Sages-femmes autochtones : entre tradition, identité et santé

0
La reconnaissance des sages-femmes autochtones est à la fois un enjeu de santé, de droits humains et de justice sociale. Valoriser leurs savoirs et renforcer leur coopération avec les systèmes de santé peut contribuer à améliorer l’accès aux soins et à préserver les cultures et traditions des communautés.

Célébrée le 9 août, la Journée internationale des peuples autochtones rend hommage à la richesse exceptionnelle de leurs savoirs, de leurs cultures et de leurs traditions, tout en rappelant avec force les défis persistants auxquels ils font face.
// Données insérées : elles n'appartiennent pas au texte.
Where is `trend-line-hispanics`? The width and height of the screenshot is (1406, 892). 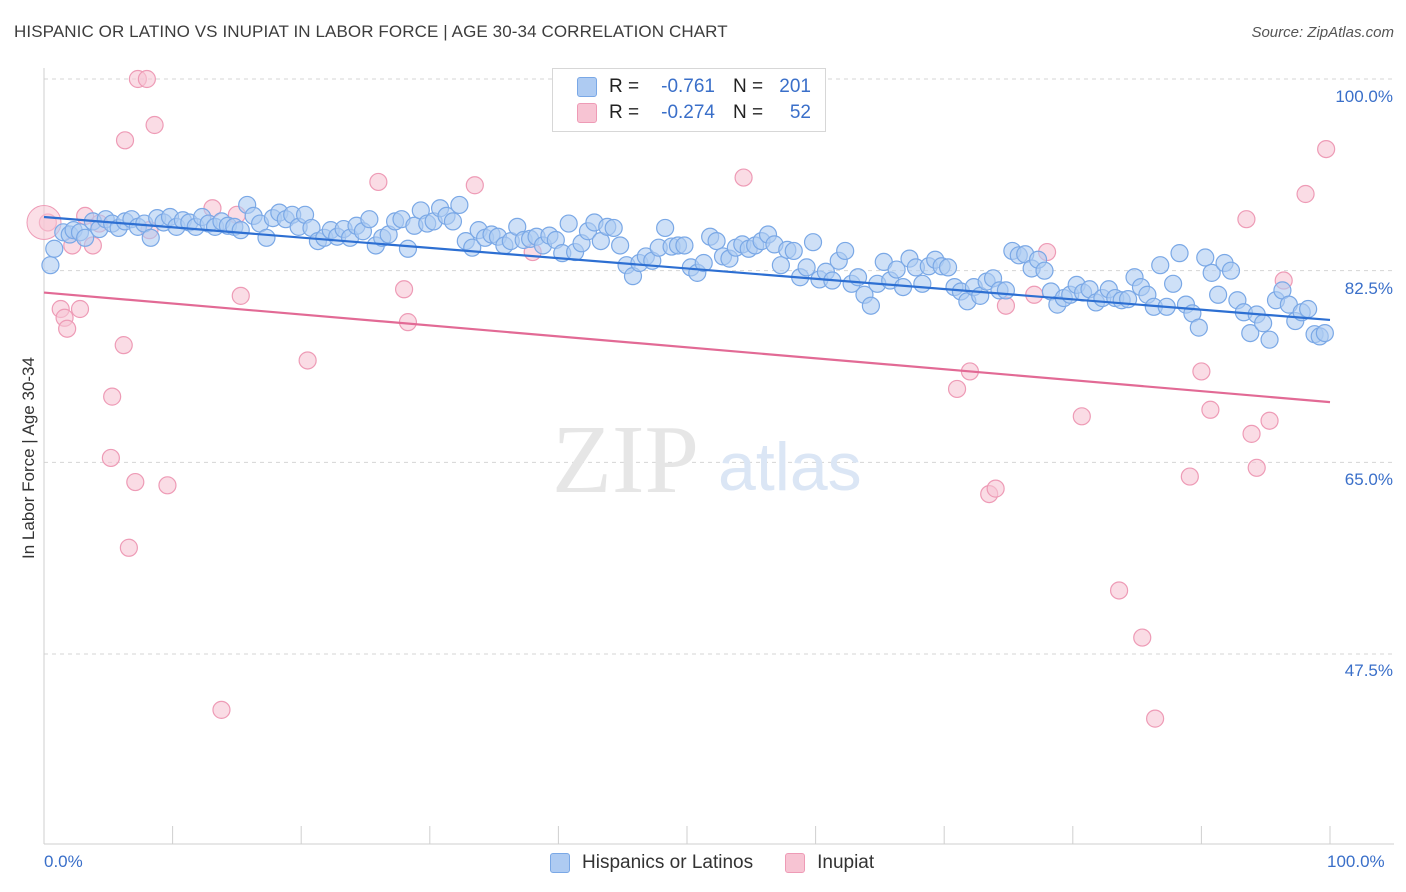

Au cœur des communautés, les sages-femmes autochtones sont bien plus que des accompagnantes de la vie : elles sont les gardiennes d’un savoir ancestral et les piliers de la santé collective. Pourtant, leur rôle essentiel se heurte encore aux discriminations et aux barrières des systèmes de santé conventionnels, qui freinent la reconnaissance de leurs pratiques et l’accès à des soins réellement adaptés à leur culture.
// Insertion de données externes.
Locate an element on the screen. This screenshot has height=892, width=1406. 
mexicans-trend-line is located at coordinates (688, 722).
Selon les données de l’ONU, les peuples autochtones comptent environ 476 millions de personnes réparties dans 90 pays – soit moins de 6 % de la population mondiale, mais près de 15 % des communautés les plus défavorisées. Ils se distinguent par une grande diversité culturelle et linguistique, avec plus de 5 000 cultures et une présence dans la majorité des quelque 7 000 langues parlées dans le monde.

Malgré cette diversité, ils partagent notamment un attachement profond à leurs terres, territoires et ressources naturelles, ainsi qu’une volonté de préserver leurs valeurs et leurs modes d’organisation. Ils continuent toutefois de faire face à des discriminations et à des violations de leurs droits fondamentaux.
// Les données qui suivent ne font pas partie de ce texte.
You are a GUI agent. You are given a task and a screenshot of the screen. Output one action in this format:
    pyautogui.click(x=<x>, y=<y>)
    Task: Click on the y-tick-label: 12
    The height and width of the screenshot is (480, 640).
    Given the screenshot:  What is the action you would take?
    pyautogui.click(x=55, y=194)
La Journée internationale constitue ainsi une occasion de sensibiliser aux droits et aux besoins des peuples autochtones, de valoriser leurs savoirs traditionnels et de promouvoir leur inclusion, afin que personne ne soit laissé de côté.

Au-delà de la reconnaissance symbolique des sages-femmes autochtones, cette Journée internationale rappelle la nécessité de mieux intégrer les savoirs traditionnels dans les politiques publiques de santé, dans le respect des droits humains et des normes médicales. Pour l’ADH, la reconnaissance de ces pratiques doit s’accompagner de mesures concrètes : formation et accompagnement des sages-femmes autochtones, lutte contre les discriminations, amélioration de l’accès aux services de santé et participation effective des communautés aux décisions qui les concernent. La préservation des savoirs traditionnels ne doit donc pas être considérée uniquement comme une question culturelle, mais également comme un enjeu de santé publique, de dignité et de développement inclusif.

Le cas de l’Afrique

En Afrique, ces enjeux prennent une importance particulière, compte tenu de la diversité des communautés autochtones et de la persistance de fortes inégalités dans l’accès aux soins, notamment dans les zones rurales et reculées. Dans plusieurs communautés, les accoucheuses et sages-femmes traditionnelles jouent encore un rôle essentiel auprès des femmes enceintes, en particulier lorsque les structures médicales sont éloignées ou difficilement accessibles. Cependant, leur contribution reste souvent insuffisamment reconnue par les systèmes de santé officiels. Une meilleure coopération entre les services de santé, les autorités locales et les détentrices de savoirs traditionnels pourrait contribuer à améliorer l’accès aux soins maternels, tout en préservant les pratiques culturelles compatibles avec les exigences de sécurité sanitaire. Pour l’ADH, l’enjeu est ainsi de favoriser un dialogue entre savoirs traditionnels et médecine moderne afin de réduire les inégalités et de garantir aux femmes, y compris dans les communautés les plus marginalisées, un accès digne et sûr aux soins.